Work order 1: Reproduce the passage of the AIgentOS project page from "Kernel-first OSS for" to "future agent experiences.".
Work order 2: List the practical local capabilities that the AIgentOS project page names in parentheses under "Who This Is For".
Work order 3: Write the next part of the AIgentOS project page, picking up after its final line.

Reading passage:
⟨

Skip to content

ifinspire/AIgentOS

AIgentOS

AIgentOS UI Baseline

Kernel-first OSS for self-hosted AI agents.
The kernel is the product; the WebUI is an optional add-on.

Why This Project

There are already large open-source projects (for example, Open WebUI). AIgentOS is intentionally a lightweight baseline for running a local multi-turn chatbot in Docker, with a focus on simplicity and transparency.

This project is built to provide:

  • A small, understandable codebase with clear backend behavior
  • Practical visibility into prompt/runtime logic and performance data
  • A kernel foundation for future agent systems, including alternatives to tool-calling workflows in later versions

This baseline comes from building multiple agents and needing an abstracted kernel to reuse across future agent experiences.

Who This Is For

  • People who want a highly personalized and consistent chatbot experience, and prefer stable, bounded behavior over constantly changing frontier features
  • People who care about security/privacy and want practical local capabilities (summarization, rubber-ducking, open-model experimentation) without heavy infrastructure

Project Scope (Current OSS Baseline)

This repository currently ships:

  • A FastAPI-based kernel (/kernel) with Ollama chat integration
  • Async dialogue worker that processes messages in the background with real-time streaming via SSE
  • Lightweight conversation memory backed by SQLite chunk storage and semantic retrieval (embedding-based)
  • Packaged MCP support, including a bundled MarkItDown MCP example for document import
  • Prompt component/profile management (/agent-prompts)
  • Local SQLite conversation and event storage in /models-local/chat.db
  • Performance/debug API surfaces with TTFT tracking, token breakdowns, and baseline benchmarking
  • A Vite/React WebUI (/agent-webui) as an optional interface

Current release line: v0.3.0-oss

Why One Repo (for now)

We keep kernel and WebUI in one repo right now for simpler OSS onboarding, versioning, and CI.

  • The kernel remains independently useful without the WebUI.
  • The WebUI is treated as a reference client and bonus add-on.
  • If ecosystem usage grows, splitting into -kernel and -webui repos later is straightforward.

Why SmolLM3

Default prompt configs are centered around SmolLM3-class usage because the model family is:

  • Open, with strong visibility into training methodology/data disclosures
  • Practical for local/self-hosted inference footprints
  • Intended to be commercially usable (Apache-2.0)

Always validate model and dataset terms for your own deployment and jurisdiction.

Repository Layout

.

⟩

Data excerpts:
⟨

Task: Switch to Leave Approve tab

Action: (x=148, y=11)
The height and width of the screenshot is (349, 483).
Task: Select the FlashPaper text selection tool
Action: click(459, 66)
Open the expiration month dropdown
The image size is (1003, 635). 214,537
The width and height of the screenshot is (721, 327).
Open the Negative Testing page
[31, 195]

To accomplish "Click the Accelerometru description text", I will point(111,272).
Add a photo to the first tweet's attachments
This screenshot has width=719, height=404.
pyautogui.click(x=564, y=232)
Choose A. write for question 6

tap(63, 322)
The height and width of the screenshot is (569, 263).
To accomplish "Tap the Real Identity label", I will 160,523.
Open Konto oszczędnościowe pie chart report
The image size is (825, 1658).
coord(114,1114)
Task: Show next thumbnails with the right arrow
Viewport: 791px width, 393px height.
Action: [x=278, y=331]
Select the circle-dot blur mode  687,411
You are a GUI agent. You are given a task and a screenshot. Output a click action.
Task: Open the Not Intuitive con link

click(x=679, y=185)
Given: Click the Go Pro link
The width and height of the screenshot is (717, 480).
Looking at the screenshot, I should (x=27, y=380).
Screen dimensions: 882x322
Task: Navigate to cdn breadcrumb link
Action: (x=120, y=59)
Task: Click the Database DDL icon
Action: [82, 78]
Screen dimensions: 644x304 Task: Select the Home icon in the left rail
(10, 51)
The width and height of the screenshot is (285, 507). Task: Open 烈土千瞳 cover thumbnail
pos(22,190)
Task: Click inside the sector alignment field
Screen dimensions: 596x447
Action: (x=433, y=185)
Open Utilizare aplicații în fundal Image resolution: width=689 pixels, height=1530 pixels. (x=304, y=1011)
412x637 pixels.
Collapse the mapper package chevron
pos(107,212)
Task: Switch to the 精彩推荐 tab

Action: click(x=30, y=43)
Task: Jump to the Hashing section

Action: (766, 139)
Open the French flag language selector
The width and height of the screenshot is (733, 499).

⟩

Output 1:
Kernel-first OSS for self-hosted AI agents.
The kernel is the product; the WebUI is an optional add-on.

Why This Project

There are already large open-source projects (for example, Open WebUI). AIgentOS is intentionally a lightweight baseline for running a local multi-turn chatbot in Docker, with a focus on simplicity and transparency.

This project is built to provide:

  • A small, understandable codebase with clear backend behavior
  • Practical visibility into prompt/runtime logic and performance data
  • A kernel foundation for future agent systems, including alternatives to tool-calling workflows in later versions

This baseline comes from building multiple agents and needing an abstracted kernel to reuse across future agent experiences.

Output 2: summarization, rubber-ducking, open-model experimentation

Output 3:
├── kernel/              # Kernel API and orchestration logic
│   ├── api/             # FastAPI endpoints, storage, LLM client, models
│   ├── workers/         # Background workers (dialogue, orchestrator)
│   └── shared/          # Shared utilities (text processing, token metrics)
├── agent-prompts/       # Prompt bundle + components (default agent profile)
├── agent-webui/         # Optional WebUI client
├── models-local/        # Local runtime data (e.g., SQLite chat DB, uploads)
├── docker-compose.yml
└── LICENSE

Quick Start

Prerequisites

Run full stack (kernel + optional WebUI)

docker compose up -d

This starts the kernel, dialogue worker, orchestrator worker, WebUI, and the bundled markitdown-mcp service used for document import.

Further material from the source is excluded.